Wednesday, 23 May 2012

Plus ca change and the Moment of Aaaah!

Many writers are less than adept at adapting.  We struggle - oh, how we struggle - with changing technologies.  And yet, in spite of this, we do, all, sometimes, find our way to a moment of Aaaaah!

In the past, it was no different.  Read on, and you will see what I mean ...

P.G. Wodehouse has left behind his trusty typewriter and the crick in his back that attends its use, considered briefly (and with horror) the idea of dictating his book to a stenographer, and bravely opted for ...

"... one of those machines where you talk into a mouth-piece and have your observations recorded on wax, and I started Thank You, Jeeves, on it.  And after the first few paragraphs I thought I would run back and play the stuff over to hear how it sounded.

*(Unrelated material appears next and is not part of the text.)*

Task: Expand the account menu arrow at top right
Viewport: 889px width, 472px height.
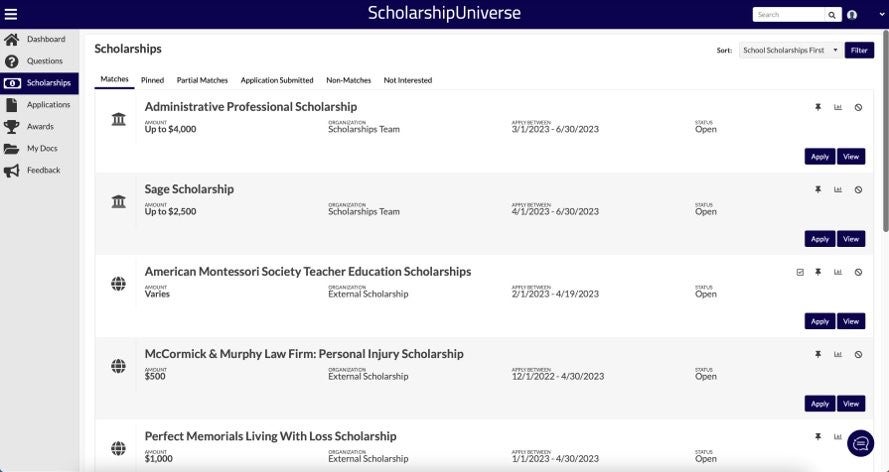Action: tap(881, 15)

It sounded too awful for human consumption.  Until that moment I had never realized that I had a voice like that of a very pompous school-master addressing the young scholars in his charge from the pulpit in the school chapel.  There was a kind of foggy dreariness about it that chilled the spirits.  It stunned me.  I had been hoping, if all went well, to make Thank You, Jeeves an amusing book - gay, if you see what I mean, rollicking if you still follow me and debonair, and it was plain to me that a man with a voice like that could never come within several miles of being debonair.  With him at the controls the thing would develop into one of those dim tragedies of peasant life which we return to the library after a quick glance at Page One.  I sold the machine next day and felt like the Ancient Mariner when he got rid of the albatross.  So now I confine myself to the good old typewriter.

Writing my stories I enjoy.  It is the thinking them out that is apt to blot the sunshine from my life.  You can't think out plots like mine without getting a suspicion from time to time that something has gone seriously wrong with the brain's two hemispheres and the broad bank of transversely running fibres known as the corpus collosum.  It is my practice to make about 400 pages of notes before starting a novel, and during this process there always comes a moment when I say to myself 'Oh, what a noble mind is here o'erthrown.'  The odd thing is that just as I am feeling that I must get a proposer and seconder and have myself put up for the loony bin, something always clicks and after that all is joy and jollity."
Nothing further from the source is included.